World Bulletin / News Desk
International credit company Fitch has claimed that if US-Iranian talks lead to the reduction of sanctions on Iran, this will pave the way for EMEA firms to decrease gas and petrol prices in 2014.
In the event of the lifting of sanctions, Fitch has claimed that Iranian petrol could increase the worldwide daily production of petrol by 800,000 barrels.
Fitch has predicted a fall in gas and petrol production costs, a 6.8% reduction in the value of Brent petrol, a decrease in the capital expenses of a total of 7 western European countries and a 5.9% drop in the prices of integration firms in 2014.
This report suggests that in 2014, European expenditure on gas and petrol would descrease by $7.2 billion and bring changes to the general credit rating of the global energy sector.
It said it expected industry operating costs for equipment, facilities, materials and personnel -both skilled and unskilled -, among others, will continue the upward trend started in 2010 as demand for these products and services remains stable.

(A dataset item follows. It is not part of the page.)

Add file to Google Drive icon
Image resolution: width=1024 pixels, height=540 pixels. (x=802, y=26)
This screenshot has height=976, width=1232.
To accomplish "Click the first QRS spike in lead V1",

"However, the rate of change could be lower than in 2013 due to our expectation of a slightly lower hydrocarbon price environment and a follow-on slowdown in exploration and development spending," it added.

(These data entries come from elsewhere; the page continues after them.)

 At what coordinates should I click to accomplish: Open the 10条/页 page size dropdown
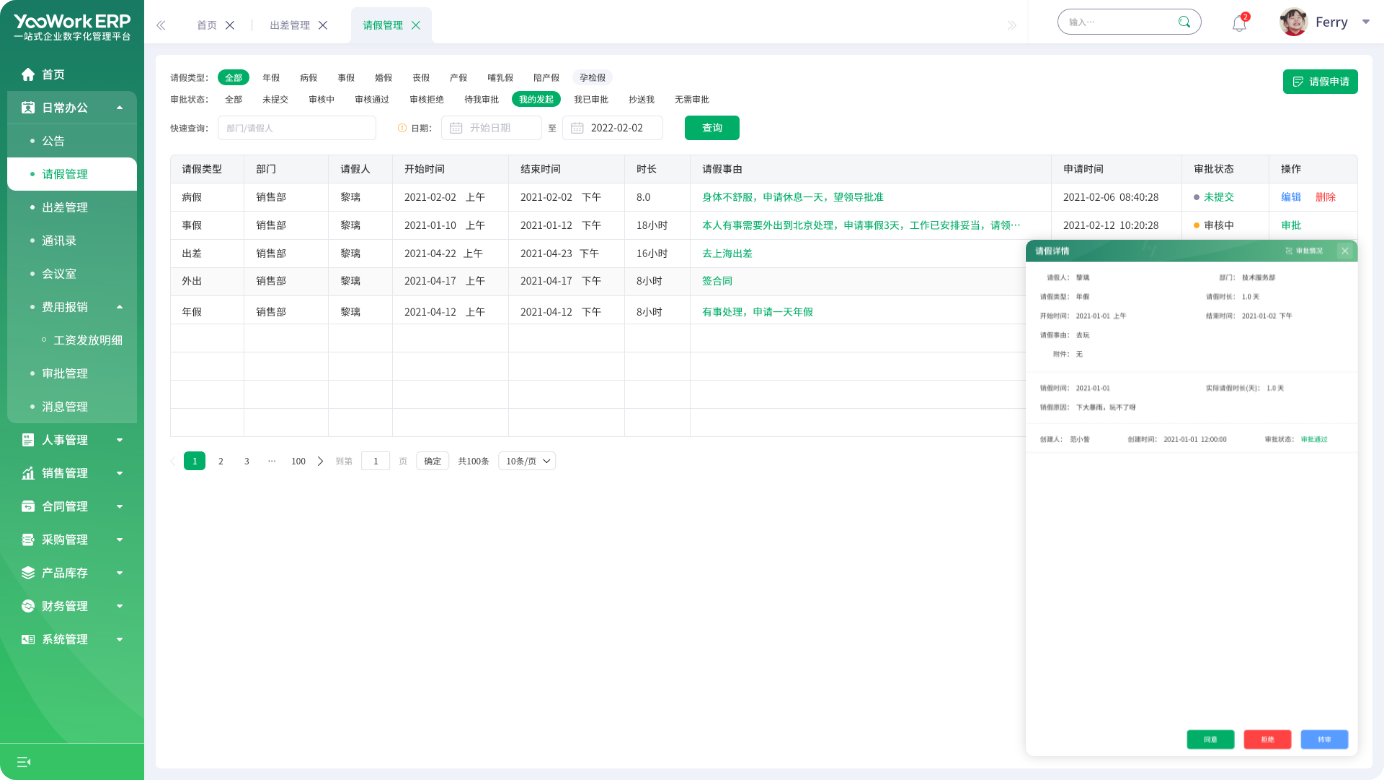526,461
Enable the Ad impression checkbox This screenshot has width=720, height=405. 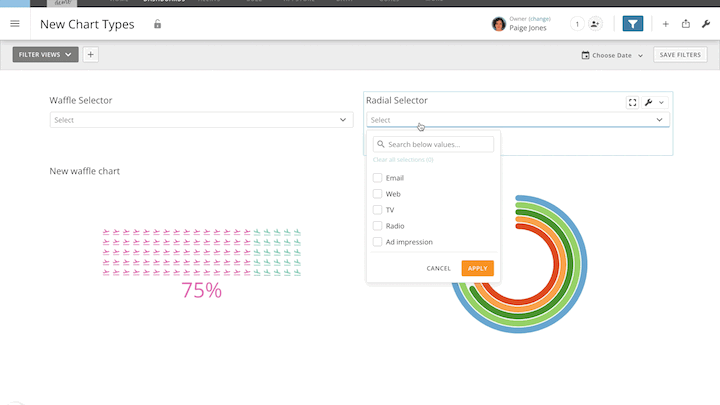[378, 242]
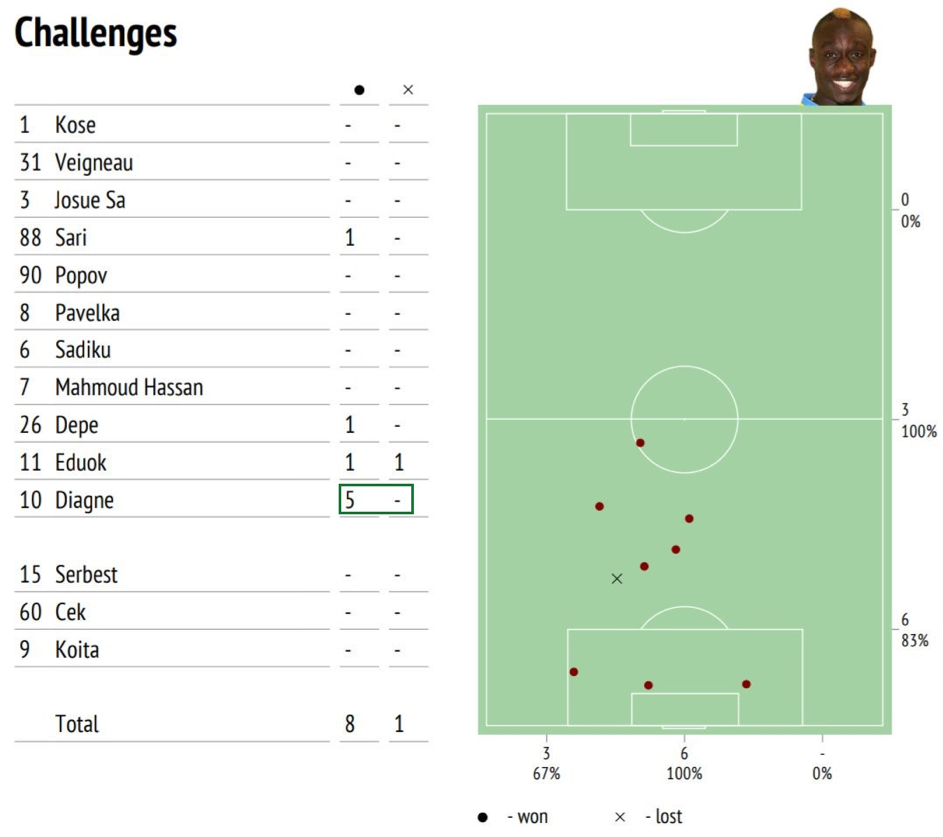Click Sari's won challenges value
This screenshot has width=943, height=837.
[x=349, y=238]
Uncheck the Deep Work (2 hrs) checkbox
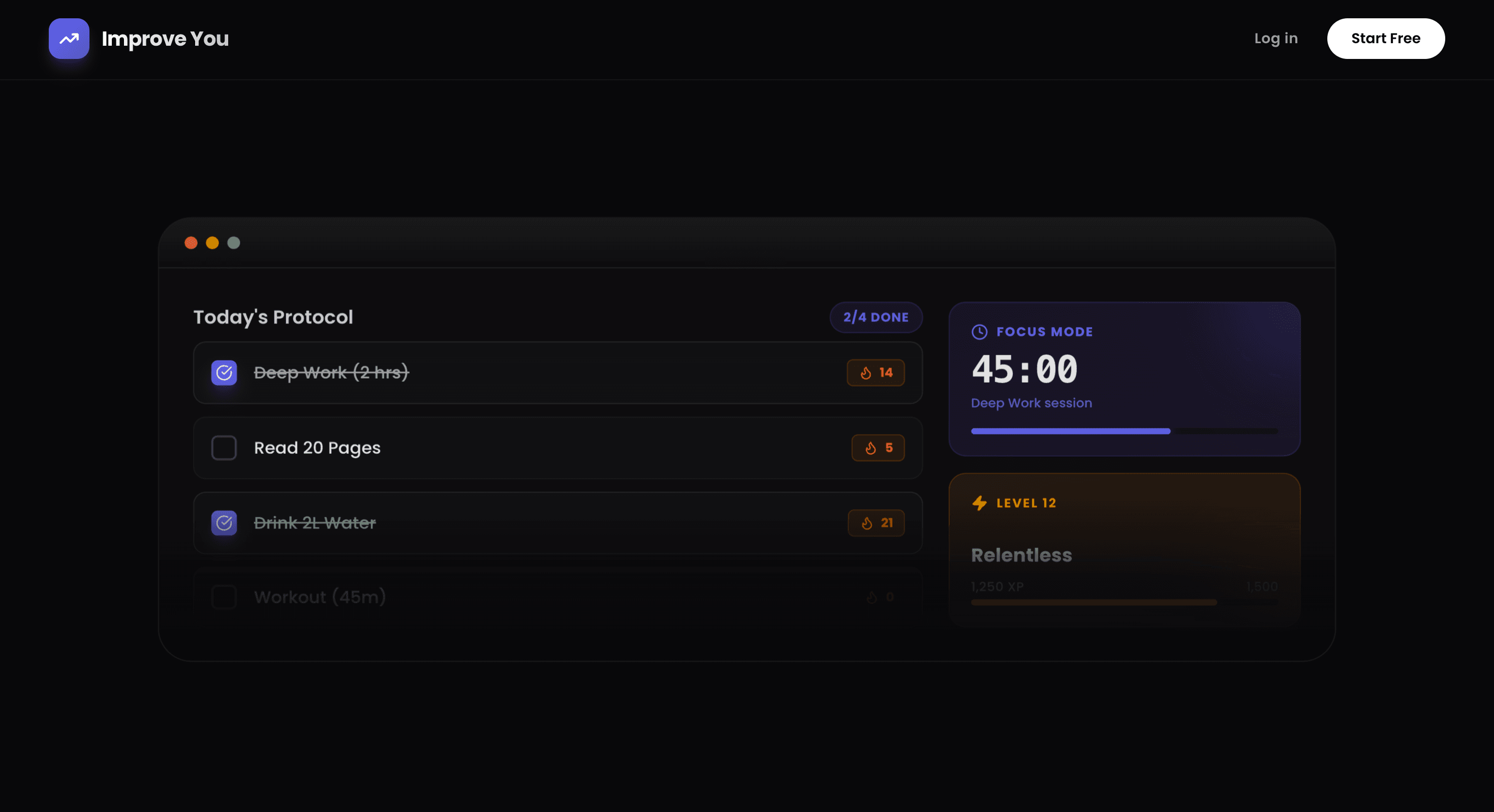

A lower hydrocarbon price environment also affects Fitch's capital expenditure forecasts.
"Our current oil and gas corporate price deck shows a decline in the Brent oil price of 6.8% in 2014 and a decrease in the aggregate capex of the seven western European upstream and integrated companies we rate of 5.9 % in the same period. This is roughly equal to a $7.2 billion reduction in capex for the European oil and gas sector in 2014," it said.
The report also noted that any changes to the credit ratings of major European oil and gas companies in 2014 would be driven by company-specific actions related to their individual business and financial profiles.
"We do not expect that changes in credit quality will come from events transpiring in the international energy sector as a whole," it said.